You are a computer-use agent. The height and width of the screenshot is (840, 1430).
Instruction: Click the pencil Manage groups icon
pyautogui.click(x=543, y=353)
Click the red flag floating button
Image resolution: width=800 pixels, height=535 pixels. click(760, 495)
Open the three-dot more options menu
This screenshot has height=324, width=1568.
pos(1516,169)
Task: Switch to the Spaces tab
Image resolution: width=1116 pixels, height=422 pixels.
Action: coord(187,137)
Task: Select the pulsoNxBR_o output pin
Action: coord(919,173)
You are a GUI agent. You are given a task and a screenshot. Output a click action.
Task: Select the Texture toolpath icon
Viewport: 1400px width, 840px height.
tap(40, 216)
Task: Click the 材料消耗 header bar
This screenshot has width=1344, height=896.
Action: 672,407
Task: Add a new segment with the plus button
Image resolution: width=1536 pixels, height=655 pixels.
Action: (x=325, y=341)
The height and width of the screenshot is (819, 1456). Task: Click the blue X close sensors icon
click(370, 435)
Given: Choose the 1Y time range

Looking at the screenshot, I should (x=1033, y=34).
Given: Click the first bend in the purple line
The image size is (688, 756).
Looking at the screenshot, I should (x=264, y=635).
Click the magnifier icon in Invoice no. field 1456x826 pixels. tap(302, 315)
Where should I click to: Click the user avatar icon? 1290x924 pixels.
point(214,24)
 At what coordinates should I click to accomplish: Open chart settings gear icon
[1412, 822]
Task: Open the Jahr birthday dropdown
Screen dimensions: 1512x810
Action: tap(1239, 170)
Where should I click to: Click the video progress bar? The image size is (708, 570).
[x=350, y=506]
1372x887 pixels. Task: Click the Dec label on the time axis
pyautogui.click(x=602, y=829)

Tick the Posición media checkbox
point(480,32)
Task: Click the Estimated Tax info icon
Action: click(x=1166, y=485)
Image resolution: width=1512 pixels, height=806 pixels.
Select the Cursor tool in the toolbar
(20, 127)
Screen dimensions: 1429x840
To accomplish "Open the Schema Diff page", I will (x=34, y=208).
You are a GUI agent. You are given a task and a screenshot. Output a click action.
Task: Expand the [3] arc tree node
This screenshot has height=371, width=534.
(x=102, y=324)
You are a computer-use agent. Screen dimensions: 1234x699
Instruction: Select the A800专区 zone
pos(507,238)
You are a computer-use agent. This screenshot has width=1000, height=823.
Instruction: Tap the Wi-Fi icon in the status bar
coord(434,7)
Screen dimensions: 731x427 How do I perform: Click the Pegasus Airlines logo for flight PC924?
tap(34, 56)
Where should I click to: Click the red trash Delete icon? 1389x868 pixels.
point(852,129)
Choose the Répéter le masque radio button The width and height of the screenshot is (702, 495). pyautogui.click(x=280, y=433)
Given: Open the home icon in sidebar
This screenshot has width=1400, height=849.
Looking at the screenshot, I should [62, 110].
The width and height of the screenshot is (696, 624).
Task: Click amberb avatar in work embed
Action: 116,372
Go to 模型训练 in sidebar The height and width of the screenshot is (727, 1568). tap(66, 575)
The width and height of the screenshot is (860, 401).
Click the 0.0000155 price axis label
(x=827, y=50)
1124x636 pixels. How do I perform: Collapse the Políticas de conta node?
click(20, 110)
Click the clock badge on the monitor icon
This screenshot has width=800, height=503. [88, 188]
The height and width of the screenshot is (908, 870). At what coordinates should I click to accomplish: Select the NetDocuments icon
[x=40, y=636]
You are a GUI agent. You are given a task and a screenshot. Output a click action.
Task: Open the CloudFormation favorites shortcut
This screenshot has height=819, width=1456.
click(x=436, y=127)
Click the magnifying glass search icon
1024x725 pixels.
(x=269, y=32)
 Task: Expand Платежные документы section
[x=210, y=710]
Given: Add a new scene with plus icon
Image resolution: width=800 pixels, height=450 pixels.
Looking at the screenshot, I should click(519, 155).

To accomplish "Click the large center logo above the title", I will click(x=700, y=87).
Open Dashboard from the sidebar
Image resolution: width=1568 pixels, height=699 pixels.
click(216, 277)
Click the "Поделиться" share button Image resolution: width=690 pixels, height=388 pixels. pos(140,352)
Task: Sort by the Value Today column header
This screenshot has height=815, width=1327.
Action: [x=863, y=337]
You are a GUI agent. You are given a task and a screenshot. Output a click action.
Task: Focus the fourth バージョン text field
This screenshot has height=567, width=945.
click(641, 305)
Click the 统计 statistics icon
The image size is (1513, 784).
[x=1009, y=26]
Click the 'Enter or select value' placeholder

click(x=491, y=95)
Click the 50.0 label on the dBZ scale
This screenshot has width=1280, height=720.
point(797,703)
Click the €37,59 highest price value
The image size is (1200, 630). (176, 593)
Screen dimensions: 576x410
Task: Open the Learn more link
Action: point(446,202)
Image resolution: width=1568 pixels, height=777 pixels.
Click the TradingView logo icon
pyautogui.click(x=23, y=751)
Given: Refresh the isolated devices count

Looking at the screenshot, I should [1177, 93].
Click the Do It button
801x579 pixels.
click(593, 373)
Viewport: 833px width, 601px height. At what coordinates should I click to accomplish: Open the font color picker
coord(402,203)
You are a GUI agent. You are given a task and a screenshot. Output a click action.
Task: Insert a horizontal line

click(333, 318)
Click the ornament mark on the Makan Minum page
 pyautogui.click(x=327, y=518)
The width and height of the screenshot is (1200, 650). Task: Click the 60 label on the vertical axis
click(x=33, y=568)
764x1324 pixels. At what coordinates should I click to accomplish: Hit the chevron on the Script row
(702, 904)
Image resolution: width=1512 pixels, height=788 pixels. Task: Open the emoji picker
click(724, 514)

Request: Present every line of the entries above as a Markdown table with two columns, Row and Line, skipping blank lines. Number the rows in order in the Row column.

The completed task:
| Row | Line |
|---|---|
| 1 | You are a computer-use agent. The height and width of the screenshot is (840, 1430). |
| 2 | Instruction: Click the pencil Manage groups icon |
| 3 | pyautogui.click(x=543, y=353) |
| 4 | Click the red flag floating button |
| 5 | Image resolution: width=800 pixels, height=535 pixels. click(760, 495) |
| 6 | Open the three-dot more options menu |
| 7 | This screenshot has height=324, width=1568. |
| 8 | pos(1516,169) |
| 9 | Task: Switch to the Spaces tab |
| 10 | Image resolution: width=1116 pixels, height=422 pixels. |
| 11 | Action: coord(187,137) |
| 12 | Task: Select the pulsoNxBR_o output pin |
| 13 | Action: coord(919,173) |
| 14 | You are a GUI agent. You are given a task and a screenshot. Output a click action. |
| 15 | Task: Select the Texture toolpath icon |
| 16 | Viewport: 1400px width, 840px height. |
| 17 | tap(40, 216) |
| 18 | Task: Click the 材料消耗 header bar |
| 19 | This screenshot has width=1344, height=896. |
| 20 | Action: 672,407 |
| 21 | Task: Add a new segment with the plus button |
| 22 | Image resolution: width=1536 pixels, height=655 pixels. |
| 23 | Action: (x=325, y=341) |
| 24 | The height and width of the screenshot is (819, 1456). Task: Click the blue X close sensors icon |
| 25 | click(370, 435) |
| 26 | Given: Choose the 1Y time range |
| 27 | Looking at the screenshot, I should (x=1033, y=34). |
| 28 | Given: Click the first bend in the purple line |
| 29 | The image size is (688, 756). |
| 30 | Looking at the screenshot, I should (x=264, y=635). |
| 31 | Click the magnifier icon in Invoice no. field 1456x826 pixels. tap(302, 315) |
| 32 | Where should I click to: Click the user avatar icon? 1290x924 pixels. |
| 33 | point(214,24) |
| 34 |  At what coordinates should I click to accomplish: Open chart settings gear icon |
| 35 | [1412, 822] |
| 36 | Task: Open the Jahr birthday dropdown |
| 37 | Screen dimensions: 1512x810 |
| 38 | Action: tap(1239, 170) |
| 39 | Where should I click to: Click the video progress bar? The image size is (708, 570). |
| 40 | [x=350, y=506] |
| 41 | 1372x887 pixels. Task: Click the Dec label on the time axis |
| 42 | pyautogui.click(x=602, y=829) |
| 43 | Tick the Posición media checkbox |
| 44 | point(480,32) |
| 45 | Task: Click the Estimated Tax info icon |
| 46 | Action: click(x=1166, y=485) |
| 47 | Image resolution: width=1512 pixels, height=806 pixels. |
| 48 | Select the Cursor tool in the toolbar |
| 49 | (20, 127) |
| 50 | Screen dimensions: 1429x840 |
| 51 | To accomplish "Open the Schema Diff page", I will (x=34, y=208). |
| 52 | You are a GUI agent. You are given a task and a screenshot. Output a click action. |
| 53 | Task: Expand the [3] arc tree node |
| 54 | This screenshot has height=371, width=534. |
| 55 | (x=102, y=324) |
| 56 | You are a computer-use agent. Screen dimensions: 1234x699 |
| 57 | Instruction: Select the A800专区 zone |
| 58 | pos(507,238) |
| 59 | You are a computer-use agent. This screenshot has width=1000, height=823. |
| 60 | Instruction: Tap the Wi-Fi icon in the status bar |
| 61 | coord(434,7) |
| 62 | Screen dimensions: 731x427 How do I perform: Click the Pegasus Airlines logo for flight PC924? |
| 63 | tap(34, 56) |
| 64 | Where should I click to: Click the red trash Delete icon? 1389x868 pixels. |
| 65 | point(852,129) |
| 66 | Choose the Répéter le masque radio button The width and height of the screenshot is (702, 495). pyautogui.click(x=280, y=433) |
| 67 | Given: Open the home icon in sidebar |
| 68 | This screenshot has width=1400, height=849. |
| 69 | Looking at the screenshot, I should [62, 110]. |
| 70 | The width and height of the screenshot is (696, 624). |
| 71 | Task: Click amberb avatar in work embed |
| 72 | Action: 116,372 |
| 73 | Go to 模型训练 in sidebar The height and width of the screenshot is (727, 1568). tap(66, 575) |
| 74 | The width and height of the screenshot is (860, 401). |
| 75 | Click the 0.0000155 price axis label |
| 76 | (x=827, y=50) |
| 77 | 1124x636 pixels. How do I perform: Collapse the Políticas de conta node? |
| 78 | click(20, 110) |
| 79 | Click the clock badge on the monitor icon |
| 80 | This screenshot has width=800, height=503. [88, 188] |
| 81 | The height and width of the screenshot is (908, 870). At what coordinates should I click to accomplish: Select the NetDocuments icon |
| 82 | [x=40, y=636] |
| 83 | You are a GUI agent. You are given a task and a screenshot. Output a click action. |
| 84 | Task: Open the CloudFormation favorites shortcut |
| 85 | This screenshot has height=819, width=1456. |
| 86 | click(x=436, y=127) |
| 87 | Click the magnifying glass search icon |
| 88 | 1024x725 pixels. |
| 89 | (x=269, y=32) |
| 90 |  Task: Expand Платежные документы section |
| 91 | [x=210, y=710] |
| 92 | Given: Add a new scene with plus icon |
| 93 | Image resolution: width=800 pixels, height=450 pixels. |
| 94 | Looking at the screenshot, I should click(519, 155). |
| 95 | To accomplish "Click the large center logo above the title", I will click(x=700, y=87). |
| 96 | Open Dashboard from the sidebar |
| 97 | Image resolution: width=1568 pixels, height=699 pixels. |
| 98 | click(216, 277) |
| 99 | Click the "Поделиться" share button Image resolution: width=690 pixels, height=388 pixels. pos(140,352) |
| 100 | Task: Sort by the Value Today column header |
| 101 | This screenshot has height=815, width=1327. |
| 102 | Action: [x=863, y=337] |
| 103 | You are a GUI agent. You are given a task and a screenshot. Output a click action. |
| 104 | Task: Focus the fourth バージョン text field |
| 105 | This screenshot has height=567, width=945. |
| 106 | click(641, 305) |
| 107 | Click the 统计 statistics icon |
| 108 | The image size is (1513, 784). |
| 109 | [x=1009, y=26] |
| 110 | Click the 'Enter or select value' placeholder |
| 111 | click(x=491, y=95) |
| 112 | Click the 50.0 label on the dBZ scale |
| 113 | This screenshot has width=1280, height=720. |
| 114 | point(797,703) |
| 115 | Click the €37,59 highest price value |
| 116 | The image size is (1200, 630). (176, 593) |
| 117 | Screen dimensions: 576x410 |
| 118 | Task: Open the Learn more link |
| 119 | Action: point(446,202) |
| 120 | Image resolution: width=1568 pixels, height=777 pixels. |
| 121 | Click the TradingView logo icon |
| 122 | pyautogui.click(x=23, y=751) |
| 123 | Given: Refresh the isolated devices count |
| 124 | Looking at the screenshot, I should [1177, 93]. |
| 125 | Click the Do It button |
| 126 | 801x579 pixels. |
| 127 | click(593, 373) |
| 128 | Viewport: 833px width, 601px height. At what coordinates should I click to accomplish: Open the font color picker |
| 129 | coord(402,203) |
| 130 | You are a GUI agent. You are given a task and a screenshot. Output a click action. |
| 131 | Task: Insert a horizontal line |
| 132 | click(333, 318) |
| 133 | Click the ornament mark on the Makan Minum page |
| 134 |  pyautogui.click(x=327, y=518) |
| 135 | The width and height of the screenshot is (1200, 650). Task: Click the 60 label on the vertical axis |
| 136 | click(x=33, y=568) |
| 137 | 764x1324 pixels. At what coordinates should I click to accomplish: Hit the chevron on the Script row |
| 138 | (702, 904) |
| 139 | Image resolution: width=1512 pixels, height=788 pixels. Task: Open the emoji picker |
| 140 | click(724, 514) |